ISSAQUAH, Wash. — Issaquah’s Ben Armlin said he was feeling nostalgic when he first started riding his tricycle back in 2015.
Armlin has several trikes now and said he’s learned to perfect the design through years of field tests. Armlin and his trike are very popular this week as a heat wave has the Seattle area scrambling for relief.
Issaquah Ice Cream Trike is Armlin’s nostalgic twist on the modern ice cream truck - minus the truck.
“I like pedaling around instead of being in a vehicle because it’s friendlier and I get to meet everybody face to face,” said Armlin.
Issaquah Ice Cream Trike is a fusion of ingenuity and Armlin’s desire to be like the old-fashioned ice cream vendors he remembers as a kid.
“I wanted my whole look to be friendly and approachable,” Armlin said.
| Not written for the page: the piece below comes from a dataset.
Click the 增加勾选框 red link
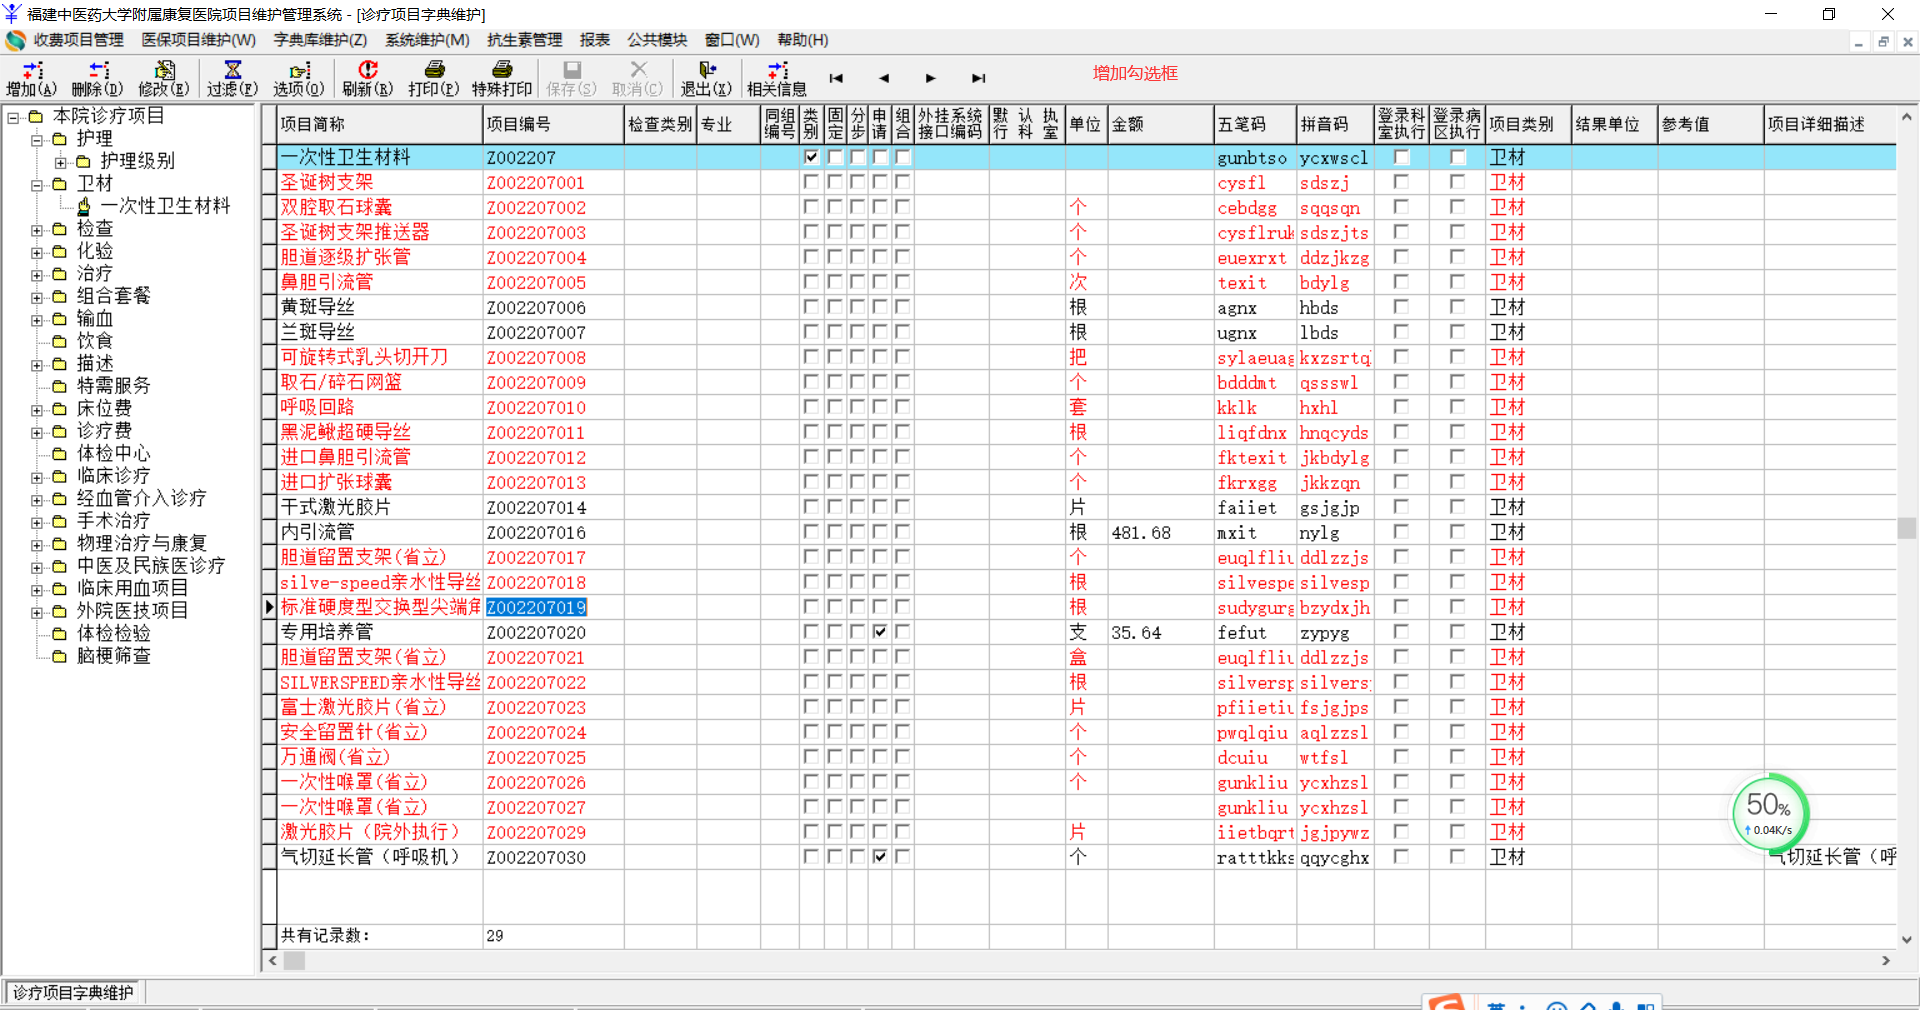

He wears the vintage looking paper cap, only his is made from cloth and custom sewn by his mother. A bowtie and colorful sweatband accent a crisp white shirt with a name tag. It's a self-imposed and self-created throwback uniform to make people smile.
“I’ve had a lot of jobs, but it’s different when I return home happy because people were happy to see me all day long.” said Armlin.
The trike was mostly designed by a company out of Portland Oregon. For several years Ben made it work as is.
“A company called Electric & Folding Bikes Northwest helped me make the leap to adding some power to the trike and that changed everything,” Armlin said.
The power assist allows him to be more ambitious with his haul.
“I can bike around about 600 items and today I’ll put in more than 20 miles.” Armlin said.
The tech twist comes through a simple use of GPS. Armlin said that everyday on social media he shares his schedule of where he will be and a link to his live GPS.
“Kids and adults like the tracker. I’ve even had people following me in cars, waiting to see where I’ll stop,” he said.
On Wednesday, the trike started at Swedish Hospital, offering treats to the staff before Armlin peddled his way to spend the afternoon in downtown issaquah.
“This heatwave is OK by me. Last summer, we hit 116 on the highlands ... so temps in the 90’s won’t keep me from pedaling my popsicles around to the people," Armlin said.